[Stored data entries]
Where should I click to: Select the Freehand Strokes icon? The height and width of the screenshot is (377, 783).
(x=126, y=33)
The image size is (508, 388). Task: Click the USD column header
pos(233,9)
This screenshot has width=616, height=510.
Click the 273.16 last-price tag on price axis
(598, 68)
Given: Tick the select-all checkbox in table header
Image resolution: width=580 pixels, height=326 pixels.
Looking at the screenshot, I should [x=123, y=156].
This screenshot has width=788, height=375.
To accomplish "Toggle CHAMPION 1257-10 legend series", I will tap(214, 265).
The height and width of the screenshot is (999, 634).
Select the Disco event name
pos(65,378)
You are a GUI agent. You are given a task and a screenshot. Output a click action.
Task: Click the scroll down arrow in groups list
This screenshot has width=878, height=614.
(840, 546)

* * *

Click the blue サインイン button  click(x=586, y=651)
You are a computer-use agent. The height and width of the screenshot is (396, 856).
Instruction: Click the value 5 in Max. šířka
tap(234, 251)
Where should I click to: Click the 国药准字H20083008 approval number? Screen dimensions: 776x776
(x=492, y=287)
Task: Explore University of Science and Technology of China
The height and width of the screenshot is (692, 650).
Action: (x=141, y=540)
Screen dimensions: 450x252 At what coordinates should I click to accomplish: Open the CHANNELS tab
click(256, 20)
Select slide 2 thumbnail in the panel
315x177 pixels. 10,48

» **PROBLEM**: The required output is the stretch of entries above from the line containing "You are a computer-use" through the line containing "Task: Explore University", reproduced exactly.

» **SOLUTION**:
You are a computer-use agent. The height and width of the screenshot is (396, 856).
Instruction: Click the value 5 in Max. šířka
tap(234, 251)
Where should I click to: Click the 国药准字H20083008 approval number? Screen dimensions: 776x776
(x=492, y=287)
Task: Explore University of Science and Technology of China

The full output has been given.